In Italia la spesa pubblica destinata al Sistema Sanitario Nazionale rappresenta il 6,3% del Pil mentre in Germania raggiunge il 10,9%, ed in Francia il 10,3%. Il raggiungimento, quindi, del tetto di spesa pubblica destinata agli armamenti fissato al 2% rispetto al PIL rappresenta contemporaneamente il 29% della quota di Pil destinata all’intera spesa sanitaria italiana.
Viceversa in Germania il raggiungimento del medesimo obiettivo di valore economico per finanziare una guerra rappresenta poco più del 18% della quota Pil dedicata al Sistema sanitario nazionale tedesco.
La differenza tra queste due percentuali di oltre il 10%, rapportate non più al solo Pil ma alle quote dello stesso destinate ai sistemi sanitari nazionali, Si sostanzia in termini economici in una minore disponibilità per l’Italia di circa 19 miliardi a favore del SSN ed una maggiore dotazione finanziaria per il Sistema sanitario nazionale tedesco di circa 42 miliardi.

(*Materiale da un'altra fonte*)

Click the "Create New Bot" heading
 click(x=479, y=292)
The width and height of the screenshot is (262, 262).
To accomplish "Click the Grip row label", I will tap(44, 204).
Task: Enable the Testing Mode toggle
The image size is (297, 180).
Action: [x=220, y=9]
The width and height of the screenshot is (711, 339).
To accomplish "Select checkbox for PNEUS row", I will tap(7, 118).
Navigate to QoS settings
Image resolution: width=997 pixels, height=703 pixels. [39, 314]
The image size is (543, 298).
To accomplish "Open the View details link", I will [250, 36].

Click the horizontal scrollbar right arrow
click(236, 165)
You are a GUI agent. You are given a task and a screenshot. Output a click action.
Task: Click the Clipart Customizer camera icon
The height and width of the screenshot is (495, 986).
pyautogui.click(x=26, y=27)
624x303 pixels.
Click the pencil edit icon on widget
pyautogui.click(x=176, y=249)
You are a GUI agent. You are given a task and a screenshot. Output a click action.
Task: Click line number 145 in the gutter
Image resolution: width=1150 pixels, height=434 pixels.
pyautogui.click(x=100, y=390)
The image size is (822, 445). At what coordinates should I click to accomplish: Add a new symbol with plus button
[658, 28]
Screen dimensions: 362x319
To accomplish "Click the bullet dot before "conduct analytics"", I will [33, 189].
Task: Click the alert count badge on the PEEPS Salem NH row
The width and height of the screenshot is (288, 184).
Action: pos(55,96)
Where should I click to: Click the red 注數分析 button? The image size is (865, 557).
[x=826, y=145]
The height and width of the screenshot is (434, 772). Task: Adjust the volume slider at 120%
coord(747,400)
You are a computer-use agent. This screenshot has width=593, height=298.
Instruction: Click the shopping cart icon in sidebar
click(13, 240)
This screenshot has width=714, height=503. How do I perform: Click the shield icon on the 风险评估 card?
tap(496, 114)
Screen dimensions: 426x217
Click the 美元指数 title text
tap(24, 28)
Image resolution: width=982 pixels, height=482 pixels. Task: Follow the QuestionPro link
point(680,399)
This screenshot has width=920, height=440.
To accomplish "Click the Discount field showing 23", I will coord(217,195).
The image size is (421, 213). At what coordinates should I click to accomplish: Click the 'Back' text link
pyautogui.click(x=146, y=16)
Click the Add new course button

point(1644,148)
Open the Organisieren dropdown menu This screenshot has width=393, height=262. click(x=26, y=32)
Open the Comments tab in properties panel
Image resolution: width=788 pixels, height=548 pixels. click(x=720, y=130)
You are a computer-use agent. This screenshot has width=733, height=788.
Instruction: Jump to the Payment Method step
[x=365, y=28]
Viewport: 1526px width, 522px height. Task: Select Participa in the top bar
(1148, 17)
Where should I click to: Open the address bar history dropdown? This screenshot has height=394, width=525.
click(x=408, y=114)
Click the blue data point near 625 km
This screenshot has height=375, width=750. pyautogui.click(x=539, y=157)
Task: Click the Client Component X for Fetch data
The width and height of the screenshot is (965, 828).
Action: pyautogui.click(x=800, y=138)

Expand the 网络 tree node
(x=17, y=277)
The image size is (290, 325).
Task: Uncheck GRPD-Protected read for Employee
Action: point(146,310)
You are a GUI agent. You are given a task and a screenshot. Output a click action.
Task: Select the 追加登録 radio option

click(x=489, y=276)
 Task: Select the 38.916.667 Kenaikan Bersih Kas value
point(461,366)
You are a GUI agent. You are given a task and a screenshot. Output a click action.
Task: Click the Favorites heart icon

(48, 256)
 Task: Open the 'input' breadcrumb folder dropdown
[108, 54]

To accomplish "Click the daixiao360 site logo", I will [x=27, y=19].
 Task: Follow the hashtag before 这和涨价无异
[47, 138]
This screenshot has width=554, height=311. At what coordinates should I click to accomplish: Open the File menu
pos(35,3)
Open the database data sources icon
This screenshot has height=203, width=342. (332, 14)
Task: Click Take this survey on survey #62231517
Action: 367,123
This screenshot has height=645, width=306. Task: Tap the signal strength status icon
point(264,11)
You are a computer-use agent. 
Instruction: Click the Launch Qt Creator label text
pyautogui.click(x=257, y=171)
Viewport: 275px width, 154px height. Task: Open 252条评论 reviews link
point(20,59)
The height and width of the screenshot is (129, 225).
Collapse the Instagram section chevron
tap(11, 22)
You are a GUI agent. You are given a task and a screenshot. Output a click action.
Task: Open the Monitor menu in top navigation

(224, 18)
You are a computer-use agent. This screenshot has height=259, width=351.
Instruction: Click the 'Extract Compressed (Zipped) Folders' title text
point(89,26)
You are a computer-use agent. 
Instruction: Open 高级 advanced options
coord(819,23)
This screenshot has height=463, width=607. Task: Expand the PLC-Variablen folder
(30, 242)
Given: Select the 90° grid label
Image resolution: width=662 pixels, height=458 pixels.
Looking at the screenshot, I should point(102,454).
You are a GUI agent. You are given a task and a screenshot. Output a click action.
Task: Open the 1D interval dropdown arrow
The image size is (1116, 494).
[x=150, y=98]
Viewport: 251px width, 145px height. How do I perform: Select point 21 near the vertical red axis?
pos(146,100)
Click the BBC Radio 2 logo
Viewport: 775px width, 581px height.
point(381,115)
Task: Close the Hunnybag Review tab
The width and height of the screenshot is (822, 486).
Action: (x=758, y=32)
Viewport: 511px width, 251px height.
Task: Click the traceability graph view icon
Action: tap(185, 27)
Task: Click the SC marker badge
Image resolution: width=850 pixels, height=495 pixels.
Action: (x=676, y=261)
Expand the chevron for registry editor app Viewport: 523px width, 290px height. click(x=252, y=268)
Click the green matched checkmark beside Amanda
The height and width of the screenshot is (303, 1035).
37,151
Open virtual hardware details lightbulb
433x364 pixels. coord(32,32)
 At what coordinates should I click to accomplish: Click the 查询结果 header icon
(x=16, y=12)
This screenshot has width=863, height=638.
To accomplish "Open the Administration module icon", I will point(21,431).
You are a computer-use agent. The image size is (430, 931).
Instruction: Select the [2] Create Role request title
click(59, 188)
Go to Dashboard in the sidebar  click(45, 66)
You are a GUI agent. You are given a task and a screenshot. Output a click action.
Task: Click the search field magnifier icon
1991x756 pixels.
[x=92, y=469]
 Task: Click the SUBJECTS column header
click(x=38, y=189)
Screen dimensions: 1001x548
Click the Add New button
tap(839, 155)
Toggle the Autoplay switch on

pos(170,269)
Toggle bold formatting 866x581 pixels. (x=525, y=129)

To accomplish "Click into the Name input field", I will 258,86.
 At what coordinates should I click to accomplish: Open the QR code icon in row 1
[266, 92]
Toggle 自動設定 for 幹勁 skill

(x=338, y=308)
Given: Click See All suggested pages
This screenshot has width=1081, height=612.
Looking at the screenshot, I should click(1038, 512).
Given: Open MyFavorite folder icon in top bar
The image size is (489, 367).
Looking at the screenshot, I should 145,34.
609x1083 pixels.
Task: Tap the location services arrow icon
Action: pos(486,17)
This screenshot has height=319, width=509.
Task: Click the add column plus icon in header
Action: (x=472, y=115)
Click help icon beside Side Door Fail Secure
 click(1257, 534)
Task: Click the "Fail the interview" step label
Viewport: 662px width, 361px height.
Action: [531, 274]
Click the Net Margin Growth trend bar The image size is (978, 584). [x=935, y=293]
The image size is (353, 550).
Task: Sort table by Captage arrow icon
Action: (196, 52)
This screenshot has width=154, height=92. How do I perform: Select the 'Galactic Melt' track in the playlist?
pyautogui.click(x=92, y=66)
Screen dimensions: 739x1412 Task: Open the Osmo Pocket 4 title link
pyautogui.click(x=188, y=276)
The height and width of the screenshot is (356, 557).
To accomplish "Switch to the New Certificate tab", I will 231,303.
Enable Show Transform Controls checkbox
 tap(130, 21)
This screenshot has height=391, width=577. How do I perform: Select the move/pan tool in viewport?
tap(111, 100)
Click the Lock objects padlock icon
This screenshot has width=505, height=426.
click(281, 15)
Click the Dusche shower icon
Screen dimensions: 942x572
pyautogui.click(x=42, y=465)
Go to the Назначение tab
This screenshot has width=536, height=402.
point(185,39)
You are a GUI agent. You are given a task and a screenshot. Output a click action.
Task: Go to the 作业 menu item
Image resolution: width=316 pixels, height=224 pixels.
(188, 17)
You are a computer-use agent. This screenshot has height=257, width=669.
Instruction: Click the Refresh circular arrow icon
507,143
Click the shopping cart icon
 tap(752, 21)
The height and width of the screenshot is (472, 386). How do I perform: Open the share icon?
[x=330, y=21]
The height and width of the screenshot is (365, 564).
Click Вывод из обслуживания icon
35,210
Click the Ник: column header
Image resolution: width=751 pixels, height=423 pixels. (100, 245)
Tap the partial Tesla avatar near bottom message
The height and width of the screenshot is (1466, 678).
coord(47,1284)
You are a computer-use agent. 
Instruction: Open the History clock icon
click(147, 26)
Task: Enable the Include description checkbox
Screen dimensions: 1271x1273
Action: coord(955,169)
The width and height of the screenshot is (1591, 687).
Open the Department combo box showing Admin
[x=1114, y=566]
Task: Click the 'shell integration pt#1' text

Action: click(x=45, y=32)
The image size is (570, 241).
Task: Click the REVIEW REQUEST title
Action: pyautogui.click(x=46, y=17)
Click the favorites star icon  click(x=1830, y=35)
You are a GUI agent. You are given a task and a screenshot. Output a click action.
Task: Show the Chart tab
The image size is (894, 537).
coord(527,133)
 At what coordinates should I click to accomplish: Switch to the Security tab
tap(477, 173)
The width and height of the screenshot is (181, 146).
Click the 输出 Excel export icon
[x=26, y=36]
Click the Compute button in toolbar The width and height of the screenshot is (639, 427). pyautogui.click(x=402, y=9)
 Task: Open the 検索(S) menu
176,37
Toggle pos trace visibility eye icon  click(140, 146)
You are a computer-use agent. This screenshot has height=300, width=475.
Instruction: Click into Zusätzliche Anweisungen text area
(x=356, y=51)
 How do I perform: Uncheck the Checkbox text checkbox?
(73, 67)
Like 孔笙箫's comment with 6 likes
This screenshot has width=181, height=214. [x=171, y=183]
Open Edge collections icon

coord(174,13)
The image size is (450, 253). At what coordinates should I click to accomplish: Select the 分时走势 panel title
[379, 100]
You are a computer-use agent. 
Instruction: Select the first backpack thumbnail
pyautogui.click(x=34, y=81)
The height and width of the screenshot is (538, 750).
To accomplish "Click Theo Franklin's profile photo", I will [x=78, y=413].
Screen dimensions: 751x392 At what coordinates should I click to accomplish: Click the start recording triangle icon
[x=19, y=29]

Questa differente dotazione finanziaria giustifica, quindi, ma non assolve la tendenza del Sistema Sanitario italiano ad assumere professionalità dai paesi in via di sviluppo e con un forte effetto deflattivo sulle retribuzioni.
Viceversa la Germania, proprio grazie alla maggiore dotazione, può permettersi di importare personale qualificato, magari di formazione italiana, pagandolo adeguatamente rispetto alla professionalità.
In altre parole l’ottimizzazione della spesa pubblica, soprattutto quella destinata ai servizi essenziali dei cittadini, rappresenta un parametro fondamentale nella comprensione delle motivazioni che vedono sempre più evidente la forbice tra il sistema economico tedesco e quello italiano. Una differenza tra i due paesi che tenderà a mantenersi se non addirittura aumentare durante questo terribile periodo di Forte tensione internazionale che vede molte risorse finanziarie destinate alle spese militari.
Il continuo depauperamento del sistema sanitario nazionale, in atto sostanzialmente dal governo Monti in poi, rappresenta soprattutto ora, in quanto all’interno di un periodo prebellico, un fattore fondamentale per identificare e qualificare i parametri della spesa pubblica adottati dai governi dal 2011 ad oggi.